• _DATA SUPPLIED_:
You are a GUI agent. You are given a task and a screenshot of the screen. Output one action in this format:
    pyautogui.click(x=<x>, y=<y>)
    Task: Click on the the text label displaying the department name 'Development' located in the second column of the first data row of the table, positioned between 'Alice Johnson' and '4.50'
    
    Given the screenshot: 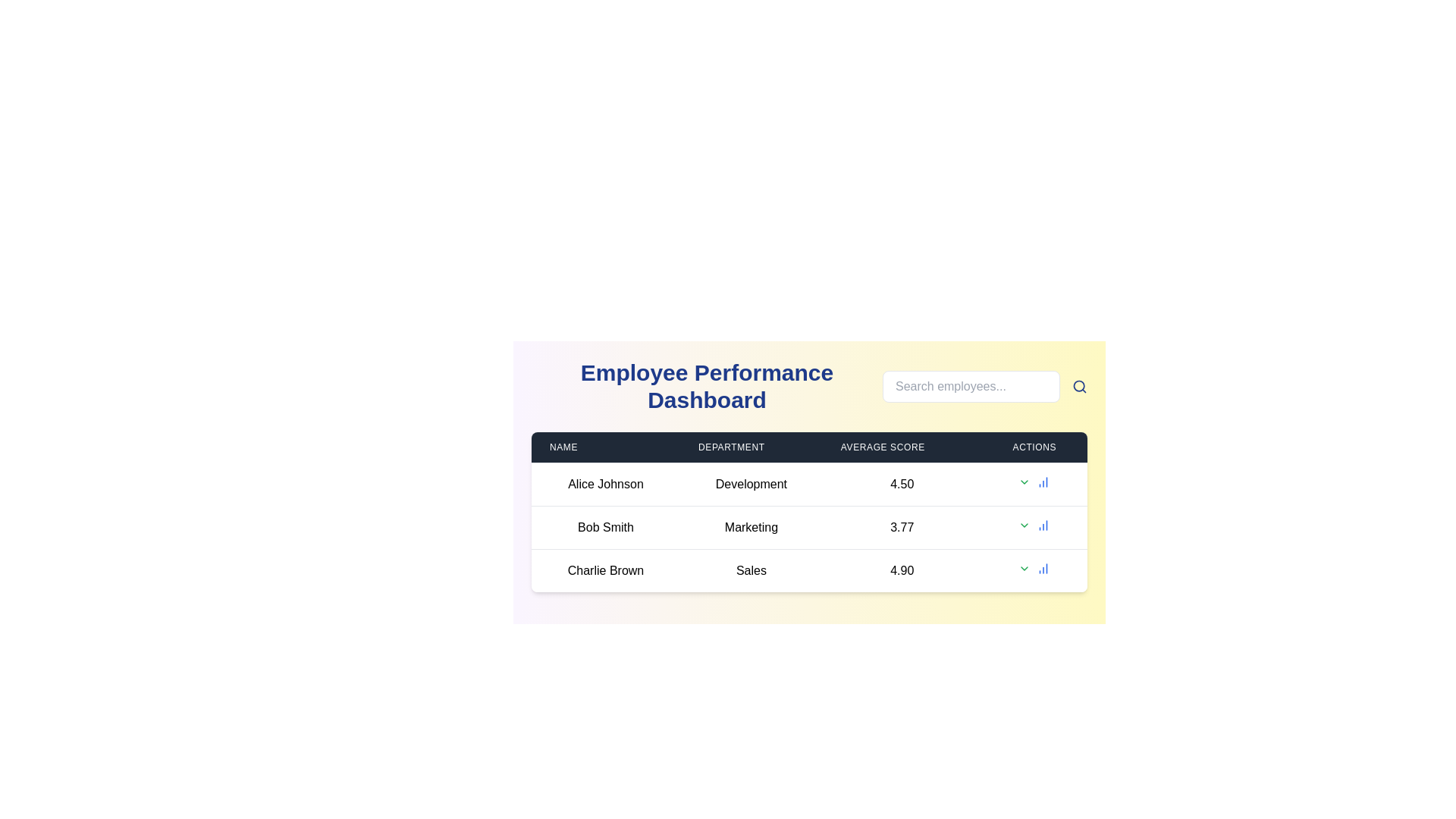 What is the action you would take?
    pyautogui.click(x=751, y=485)
    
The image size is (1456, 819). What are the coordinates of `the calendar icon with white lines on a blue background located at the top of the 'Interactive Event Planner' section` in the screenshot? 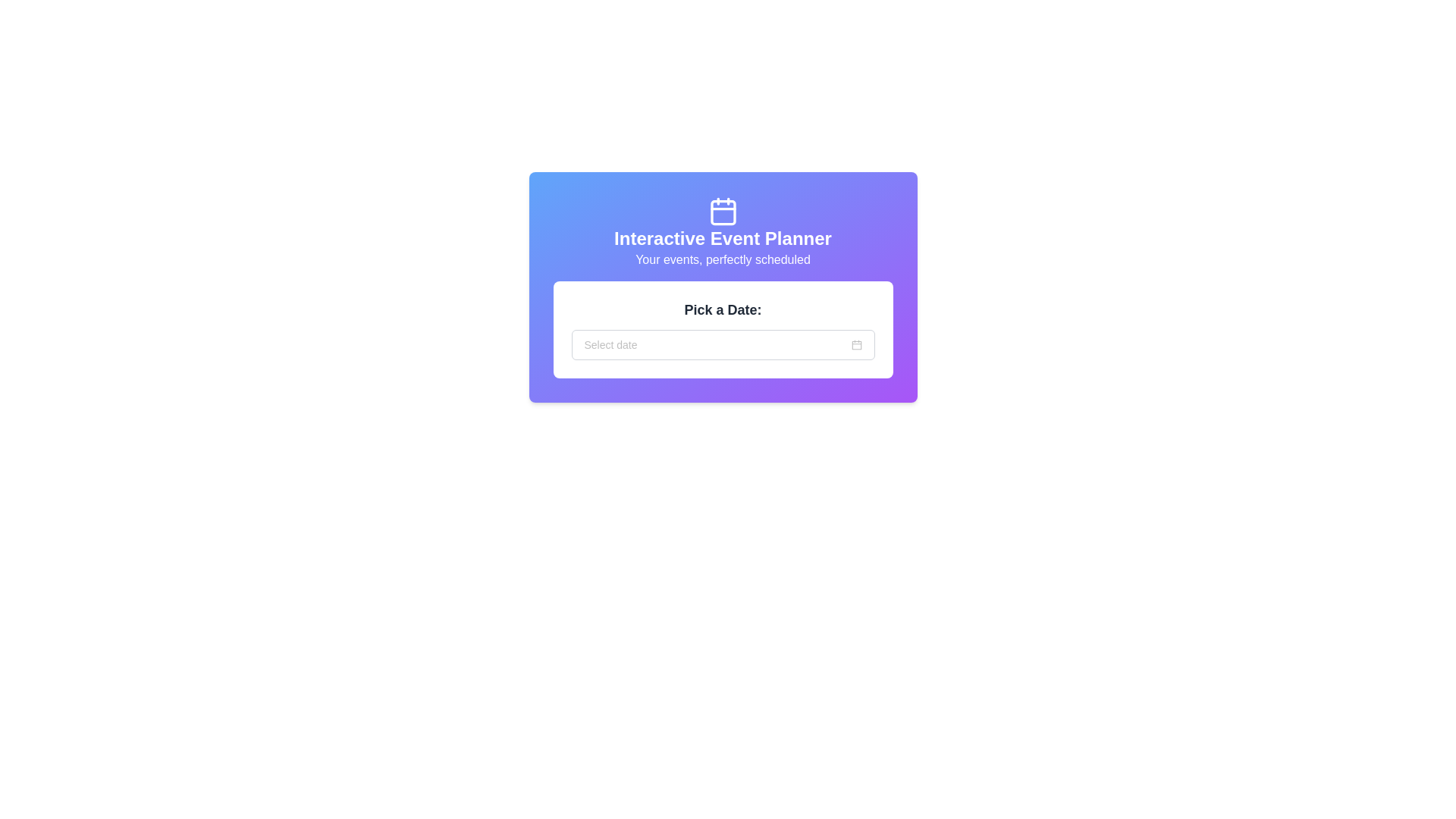 It's located at (722, 211).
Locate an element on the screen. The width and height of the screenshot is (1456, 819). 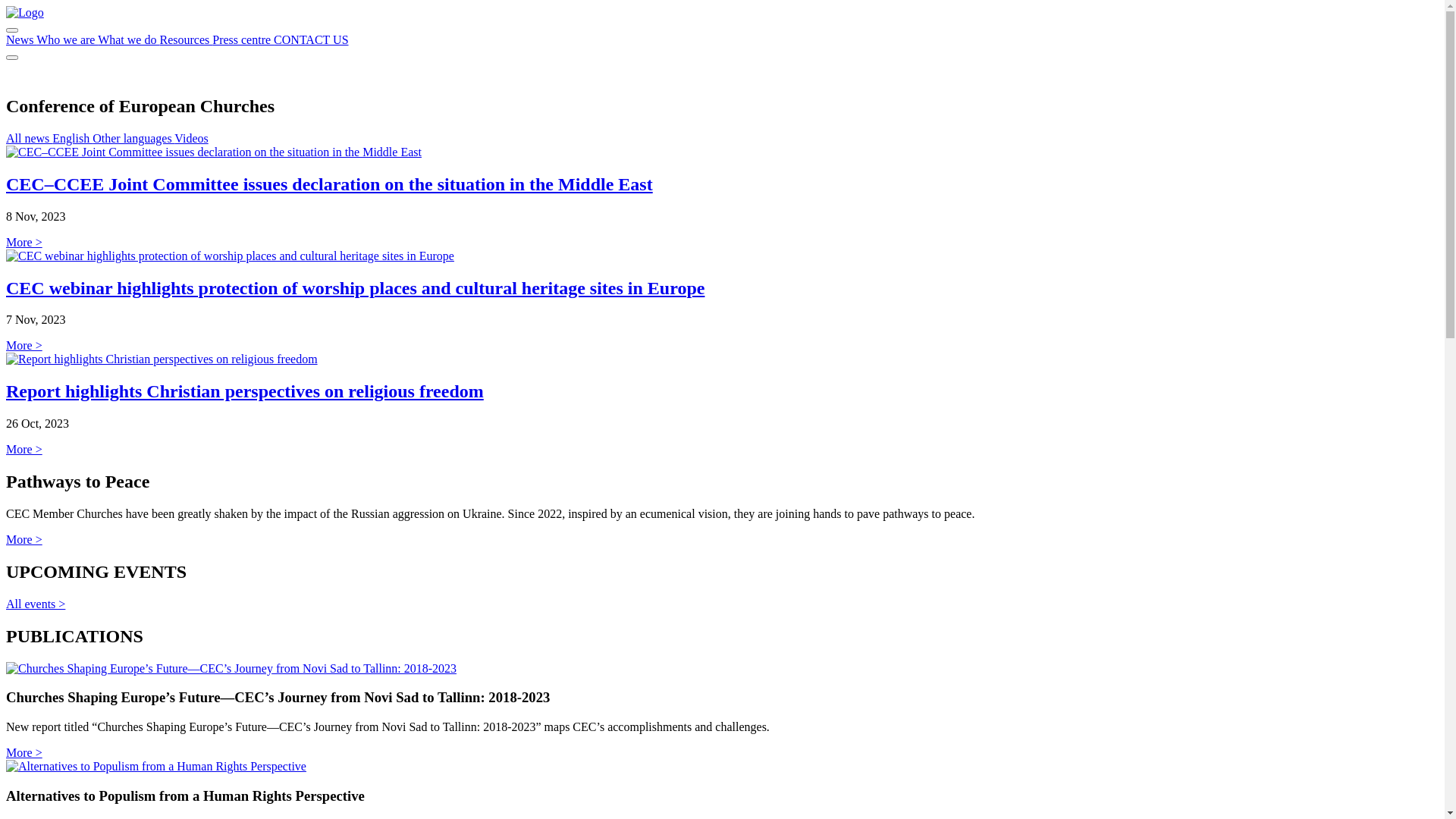
'Press centre' is located at coordinates (243, 39).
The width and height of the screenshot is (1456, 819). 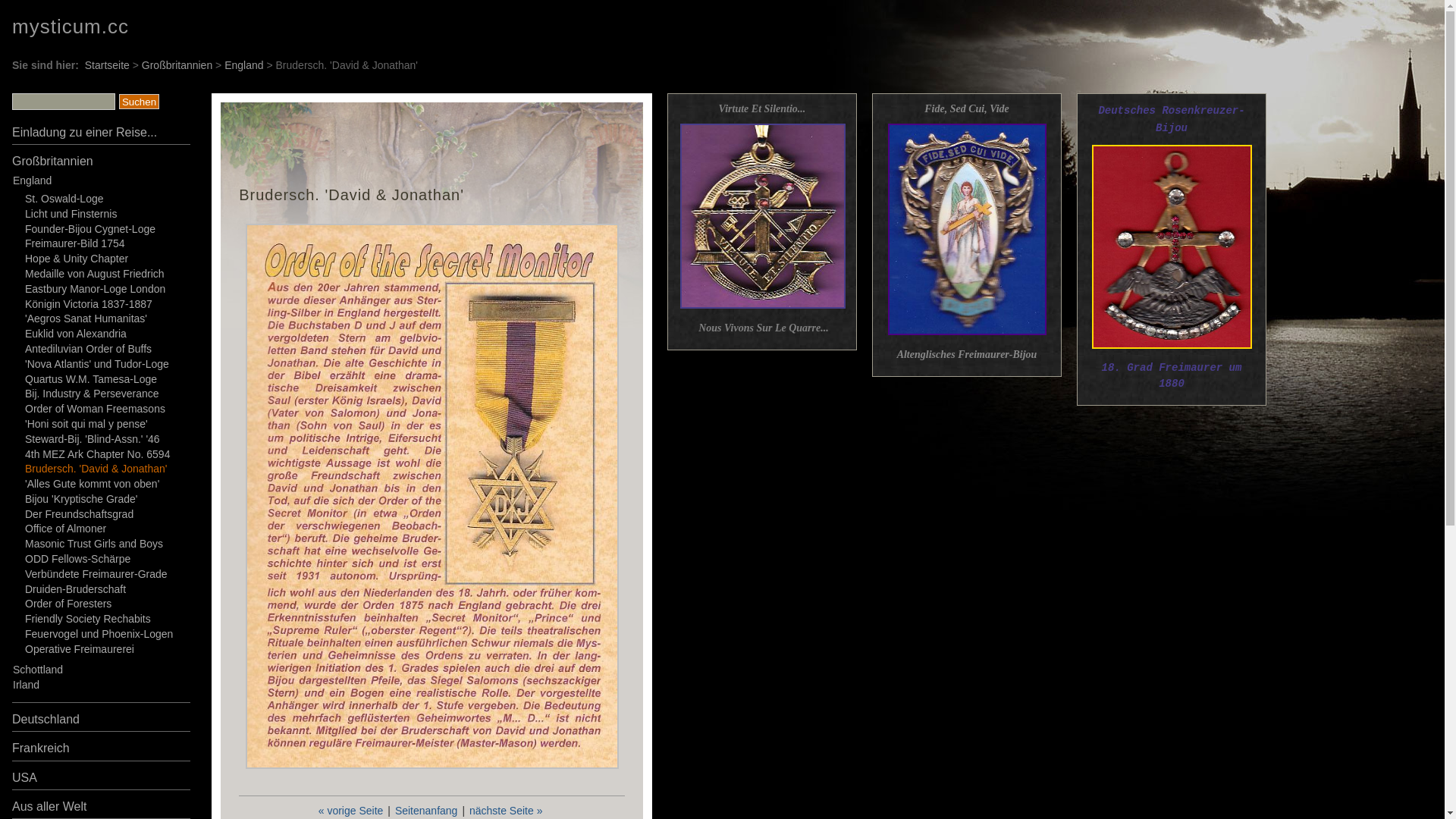 What do you see at coordinates (74, 242) in the screenshot?
I see `'Freimaurer-Bild 1754'` at bounding box center [74, 242].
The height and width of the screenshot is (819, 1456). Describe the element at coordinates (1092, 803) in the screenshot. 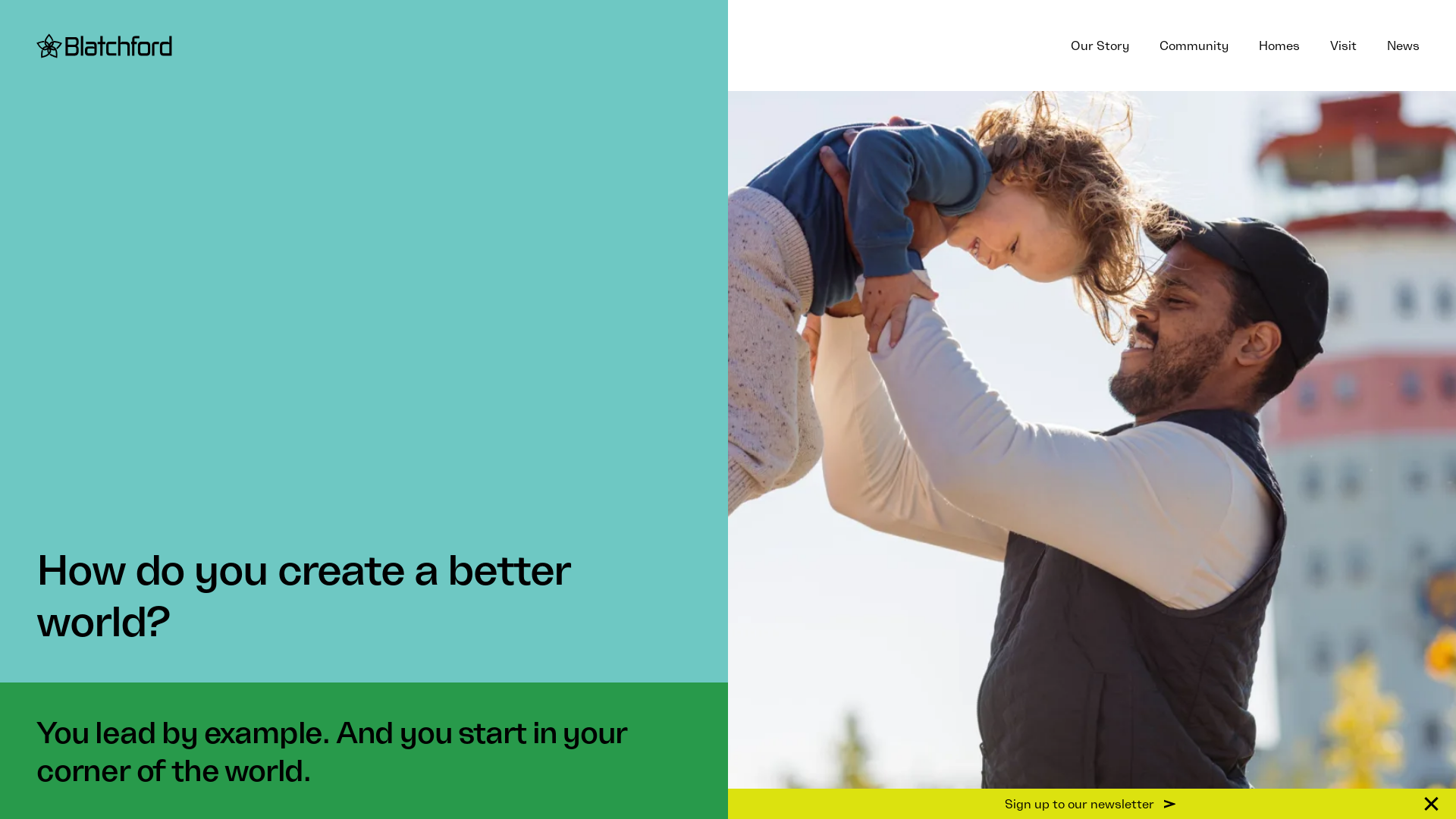

I see `'Sign up to our newsletter'` at that location.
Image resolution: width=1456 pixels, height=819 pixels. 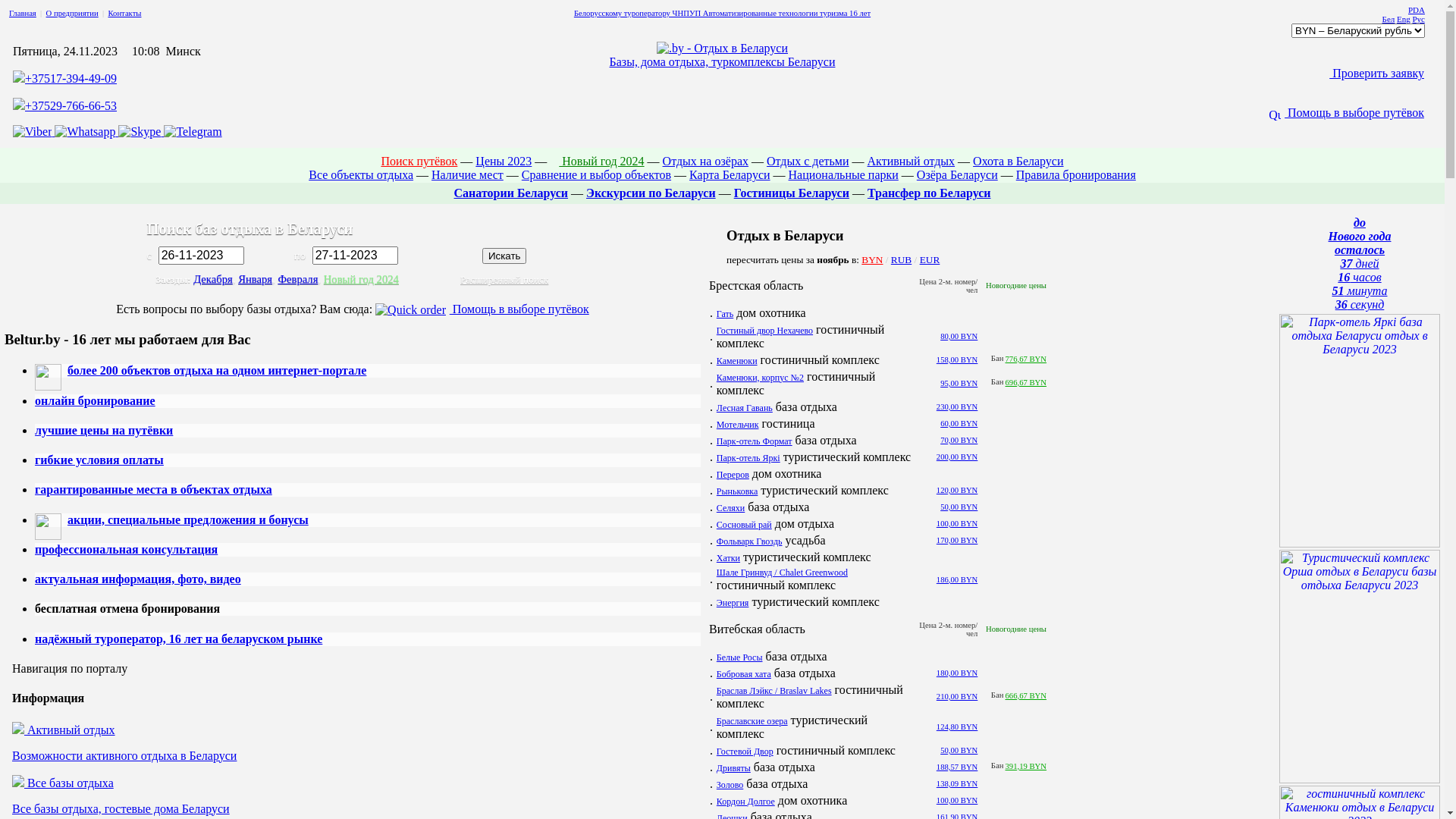 I want to click on 'BYN', so click(x=872, y=258).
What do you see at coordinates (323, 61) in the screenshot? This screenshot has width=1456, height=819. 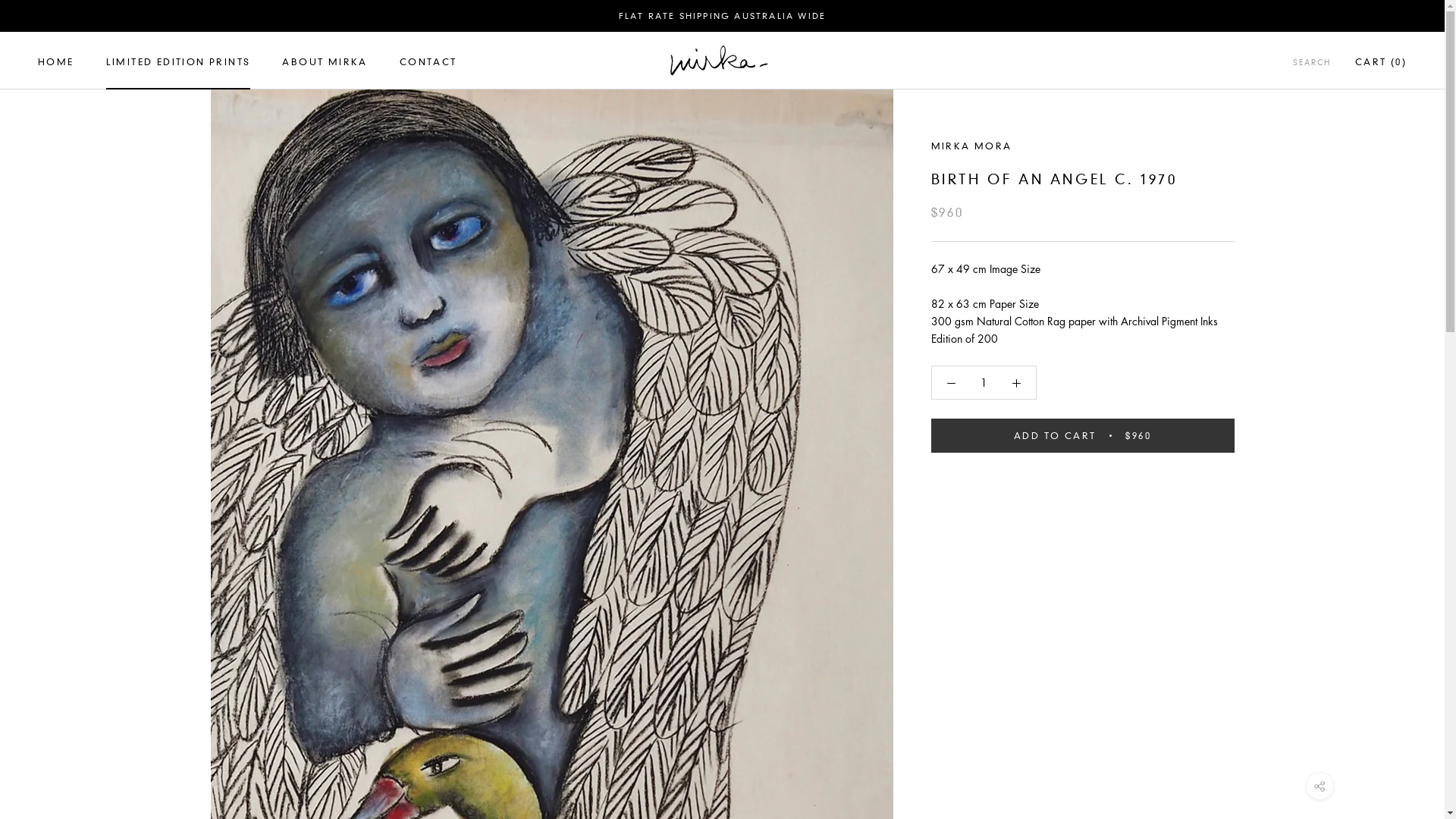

• _WRITTEN EXERCISE_: Edit the lines from the one containing "Locate an element" to the one containing "coordinates (243, 39).", replacing "element" with "control" and leaving everything else unchanged. Omit the pictures from your answer.

• _FULL ANSWER_:
Locate an control on the screen. The width and height of the screenshot is (1456, 819). 
'Press centre' is located at coordinates (243, 39).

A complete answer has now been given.